**What to work on:** Scan the records for "computer". Report each line that includes it.

**Material to process:**
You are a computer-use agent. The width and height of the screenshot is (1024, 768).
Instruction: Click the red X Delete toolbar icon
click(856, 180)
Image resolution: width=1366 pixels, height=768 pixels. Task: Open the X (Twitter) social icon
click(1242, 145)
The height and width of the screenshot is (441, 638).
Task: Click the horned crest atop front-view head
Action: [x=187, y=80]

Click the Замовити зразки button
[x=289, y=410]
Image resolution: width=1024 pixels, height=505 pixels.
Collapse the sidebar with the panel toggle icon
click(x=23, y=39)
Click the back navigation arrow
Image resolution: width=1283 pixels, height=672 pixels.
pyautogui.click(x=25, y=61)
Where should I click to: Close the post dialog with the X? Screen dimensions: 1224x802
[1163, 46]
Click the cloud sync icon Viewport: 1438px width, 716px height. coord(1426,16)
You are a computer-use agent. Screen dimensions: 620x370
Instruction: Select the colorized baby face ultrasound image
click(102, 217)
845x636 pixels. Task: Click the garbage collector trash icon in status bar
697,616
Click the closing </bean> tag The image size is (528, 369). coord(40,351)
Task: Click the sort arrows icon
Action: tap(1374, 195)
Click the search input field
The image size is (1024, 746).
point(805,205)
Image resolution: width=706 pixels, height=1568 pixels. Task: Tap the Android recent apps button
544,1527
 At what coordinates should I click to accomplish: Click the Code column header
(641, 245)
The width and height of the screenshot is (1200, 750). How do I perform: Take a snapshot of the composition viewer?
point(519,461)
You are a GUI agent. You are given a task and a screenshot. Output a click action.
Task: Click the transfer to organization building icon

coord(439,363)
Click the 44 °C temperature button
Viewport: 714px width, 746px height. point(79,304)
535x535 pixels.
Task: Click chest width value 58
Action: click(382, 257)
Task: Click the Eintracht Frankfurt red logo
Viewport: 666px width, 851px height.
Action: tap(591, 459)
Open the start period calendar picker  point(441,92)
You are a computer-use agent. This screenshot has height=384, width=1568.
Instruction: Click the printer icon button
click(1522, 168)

**Response area:**
You are a computer-use agent. The width and height of the screenshot is (1024, 768).
You are a computer-use agent. Screen dimensions: 620x370
You are a computer-use agent. This screenshot has height=384, width=1568.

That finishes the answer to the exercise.